• _Action item_:
Return the passage of the Dell layoffs article between "6 February 2023" and "in new computers.", inclusive, copied word for word.

• _Source passage_:
Dell embraces layoffs – as a survival strategy

For whom the Dell tolls: Dell's latest layoffs have a bleaker feel than most.
6 February 2023

Taking a closer look at the Dell layoffs.

Computer manufacturer Dell has become the latest of the big-name tech companies to announce job layoffs as the harsh economic climate of 2023 bites down on the industry.

The story of tech industry layoffs is now so familiar it can frequently be sung without a hymn-sheet. Companies invested in additional staff during the pandemic years to meet an impressive boom economy (given the locked-down state of the world), as it became apparent to people that continuing to live and work during lockdown meant necessary investment in high-tech goods, particularly in new computers.

In the post-pandemic spending crunch, with inflation rising and more and more people – and companies -going into a siege mentality when it comes to tech spending, big tech companies can’t economically sustain their staffing levels, and so let the excess staff go.

Right?

Well, certainly that’s been the story in lots of cases when it comes to the 2023 layoffs that have become so much a feature of the news in just the first six weeks of the year.

A very different set of layoffs.

But Dell’s is a very different case.

• _Input data_:
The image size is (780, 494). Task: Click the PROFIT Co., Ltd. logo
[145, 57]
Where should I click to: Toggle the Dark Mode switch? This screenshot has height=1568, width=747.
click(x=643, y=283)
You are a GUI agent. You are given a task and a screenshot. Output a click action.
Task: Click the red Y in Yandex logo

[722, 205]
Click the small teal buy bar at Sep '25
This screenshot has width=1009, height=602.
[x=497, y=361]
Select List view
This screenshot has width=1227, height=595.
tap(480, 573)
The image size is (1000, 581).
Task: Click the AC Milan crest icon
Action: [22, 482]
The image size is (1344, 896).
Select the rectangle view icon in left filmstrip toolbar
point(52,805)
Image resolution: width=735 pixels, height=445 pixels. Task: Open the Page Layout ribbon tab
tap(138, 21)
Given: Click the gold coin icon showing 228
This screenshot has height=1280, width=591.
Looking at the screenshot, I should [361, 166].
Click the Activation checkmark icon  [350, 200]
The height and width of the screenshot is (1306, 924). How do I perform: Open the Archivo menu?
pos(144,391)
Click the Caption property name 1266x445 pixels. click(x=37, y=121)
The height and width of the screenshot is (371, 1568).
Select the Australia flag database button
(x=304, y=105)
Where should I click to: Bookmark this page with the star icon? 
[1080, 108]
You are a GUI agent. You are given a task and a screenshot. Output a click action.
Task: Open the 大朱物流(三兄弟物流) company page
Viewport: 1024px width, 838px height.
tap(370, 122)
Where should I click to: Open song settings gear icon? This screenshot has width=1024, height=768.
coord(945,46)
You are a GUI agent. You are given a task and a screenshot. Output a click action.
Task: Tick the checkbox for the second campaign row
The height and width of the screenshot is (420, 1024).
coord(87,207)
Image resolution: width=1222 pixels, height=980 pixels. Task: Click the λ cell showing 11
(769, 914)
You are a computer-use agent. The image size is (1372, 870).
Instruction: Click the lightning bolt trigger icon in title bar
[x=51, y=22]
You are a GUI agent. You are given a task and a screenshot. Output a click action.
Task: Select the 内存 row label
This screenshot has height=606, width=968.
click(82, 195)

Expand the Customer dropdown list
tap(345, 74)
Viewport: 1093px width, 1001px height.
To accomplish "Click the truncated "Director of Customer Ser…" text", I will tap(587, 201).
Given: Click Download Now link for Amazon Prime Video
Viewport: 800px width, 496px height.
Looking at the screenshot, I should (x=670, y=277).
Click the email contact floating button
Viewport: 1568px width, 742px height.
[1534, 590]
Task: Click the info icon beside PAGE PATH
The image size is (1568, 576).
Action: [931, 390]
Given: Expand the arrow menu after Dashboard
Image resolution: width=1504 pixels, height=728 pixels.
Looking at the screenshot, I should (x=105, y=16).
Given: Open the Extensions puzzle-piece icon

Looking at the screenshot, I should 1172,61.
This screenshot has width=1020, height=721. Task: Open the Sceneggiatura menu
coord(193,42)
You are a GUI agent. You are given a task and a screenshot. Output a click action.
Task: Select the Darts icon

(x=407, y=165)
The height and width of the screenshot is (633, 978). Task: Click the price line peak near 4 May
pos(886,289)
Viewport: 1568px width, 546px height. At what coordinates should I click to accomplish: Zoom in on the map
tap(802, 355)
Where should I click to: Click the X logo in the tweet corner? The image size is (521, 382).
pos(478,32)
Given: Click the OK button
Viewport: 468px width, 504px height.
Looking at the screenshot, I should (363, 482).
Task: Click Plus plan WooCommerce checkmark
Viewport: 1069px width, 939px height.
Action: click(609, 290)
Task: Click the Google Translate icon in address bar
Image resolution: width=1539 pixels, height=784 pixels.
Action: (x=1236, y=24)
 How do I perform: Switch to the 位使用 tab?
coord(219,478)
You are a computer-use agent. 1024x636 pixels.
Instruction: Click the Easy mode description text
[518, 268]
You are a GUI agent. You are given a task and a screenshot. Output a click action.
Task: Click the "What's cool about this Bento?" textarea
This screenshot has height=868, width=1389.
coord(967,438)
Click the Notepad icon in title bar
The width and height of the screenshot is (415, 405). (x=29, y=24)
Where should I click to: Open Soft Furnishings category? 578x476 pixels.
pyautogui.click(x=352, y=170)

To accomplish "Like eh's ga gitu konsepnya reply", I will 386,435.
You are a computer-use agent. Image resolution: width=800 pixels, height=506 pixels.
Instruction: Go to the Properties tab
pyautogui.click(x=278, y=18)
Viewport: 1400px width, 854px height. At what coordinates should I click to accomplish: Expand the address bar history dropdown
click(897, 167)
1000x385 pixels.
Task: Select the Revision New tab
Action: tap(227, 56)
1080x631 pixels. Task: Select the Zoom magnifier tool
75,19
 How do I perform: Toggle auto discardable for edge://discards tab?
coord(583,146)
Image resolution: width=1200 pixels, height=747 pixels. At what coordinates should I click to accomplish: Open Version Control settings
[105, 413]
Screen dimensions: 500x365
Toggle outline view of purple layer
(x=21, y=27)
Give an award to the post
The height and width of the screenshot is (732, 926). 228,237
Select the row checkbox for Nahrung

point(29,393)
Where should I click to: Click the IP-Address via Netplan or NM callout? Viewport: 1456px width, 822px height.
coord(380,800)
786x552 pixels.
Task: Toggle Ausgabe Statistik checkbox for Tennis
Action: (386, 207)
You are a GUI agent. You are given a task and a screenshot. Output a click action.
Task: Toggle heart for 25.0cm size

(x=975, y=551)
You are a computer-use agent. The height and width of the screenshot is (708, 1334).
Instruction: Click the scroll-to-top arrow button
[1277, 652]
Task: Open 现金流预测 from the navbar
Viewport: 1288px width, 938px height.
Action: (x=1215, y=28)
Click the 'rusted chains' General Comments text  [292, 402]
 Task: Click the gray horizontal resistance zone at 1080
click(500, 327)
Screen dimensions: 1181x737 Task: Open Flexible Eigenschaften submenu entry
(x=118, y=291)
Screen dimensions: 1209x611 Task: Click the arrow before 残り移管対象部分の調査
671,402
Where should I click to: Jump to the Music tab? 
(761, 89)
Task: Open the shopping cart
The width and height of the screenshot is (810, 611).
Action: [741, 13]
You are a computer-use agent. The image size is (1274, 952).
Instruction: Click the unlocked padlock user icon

• _Final answer_:
6 February 2023

Taking a closer look at the Dell layoffs.

Computer manufacturer Dell has become the latest of the big-name tech companies to announce job layoffs as the harsh economic climate of 2023 bites down on the industry.

The story of tech industry layoffs is now so familiar it can frequently be sung without a hymn-sheet. Companies invested in additional staff during the pandemic years to meet an impressive boom economy (given the locked-down state of the world), as it became apparent to people that continuing to live and work during lockdown meant necessary investment in high-tech goods, particularly in new computers.